Cook used to be the CEO of hotel chains Malmaison and Hotel Du Vin and was managing director of Virgin Active. He told told Shares the average spend per head for Fridays since reopening has increased by around 15% to £20, demonstrating that customers are happy to pay more for a higher quality product and service.

The intention is to grow Fridays to a net 100 stores in the next three to five years and have at least 10 63rd & 1st bars signed up by the end of 2023. Hostmore sees scope for more than 20 sites for 63rd & 1st by 2024. In addition, management will look to incubate ‘fledgling brands’ and help them grow.

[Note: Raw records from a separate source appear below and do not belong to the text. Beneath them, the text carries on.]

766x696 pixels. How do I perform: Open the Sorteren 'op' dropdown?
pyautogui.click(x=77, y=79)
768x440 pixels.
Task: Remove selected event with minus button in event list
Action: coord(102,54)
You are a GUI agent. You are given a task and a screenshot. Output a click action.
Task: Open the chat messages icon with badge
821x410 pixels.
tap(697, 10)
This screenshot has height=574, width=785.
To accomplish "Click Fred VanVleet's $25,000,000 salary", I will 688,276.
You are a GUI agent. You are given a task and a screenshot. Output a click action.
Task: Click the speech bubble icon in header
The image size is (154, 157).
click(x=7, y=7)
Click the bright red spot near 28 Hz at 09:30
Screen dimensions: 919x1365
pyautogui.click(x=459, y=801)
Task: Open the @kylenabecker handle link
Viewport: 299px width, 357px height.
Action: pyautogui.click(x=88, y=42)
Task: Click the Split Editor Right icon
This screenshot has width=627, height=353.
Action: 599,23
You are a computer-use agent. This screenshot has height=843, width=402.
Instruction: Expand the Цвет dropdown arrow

According to Globaldata the UK market is forecast to grow at a compound annual growth rate of 7.7% a year over the next three years.

WEEKLY REVENUE

The average size of a Fridays restaurant is around 6,800 square feet, operated by 37 staff. The estate has capacity of 12.4 million covers a year (a term used in the restaurant industry to describe a customer eating a meal).

Average weekly turnover per site in 2019 was £47,500 which is almost double the industry average of £25,000 and comparable to leading firms such as Wagamama (£51,800), which is part of the Restaurant Group (RTN).

Higher than average weekly revenues reflect the size of the sites and a higher than average spend per head which supports the ethos of the brand with customers visiting primarily for celebrations and special events rather than everyday dining.

The restaurants are predominately located in high footfall locations such as retail parks and shopping centres. Only 15% of sites are in city centres.

The Fridays brand has a net promotor score of 25% which is comparable to Nandos and above Pizza Express (11%) and Frankie & Benny’s (10%), albeit still room for a lot more improvement. A score between 0 and 30 is considered ‘good’, 30 to 70 is ‘great’ and 70 to 100 ‘excellent’.

INVESTMENT OVERVIEW

Based on Numis’ 2022 earnings estimates and Shares’ analysis of the marketplace, Hostmore trades at an approximate 40% discount to its peers.

The strategy to revitalise Fridays looks interesting, but a lot of work will have to go into changing public perception of the brand. Ask the average person and they’ll probably say (TGI) Fridays is a name of the past, not somewhere you’d aspire to visit today. In general, reviews of its restaurants on Trustpilot are not complimentary.

The hospitality sector received a big boost this summer as people were eager to get out of the house again, so positive recent trading for Hostmore isn’t a surprise. However, we would rather see how trading has been over Christmas and next Easter to get a sense of more normalised trading conditions. It’s a wait and see situation from an investment perspective.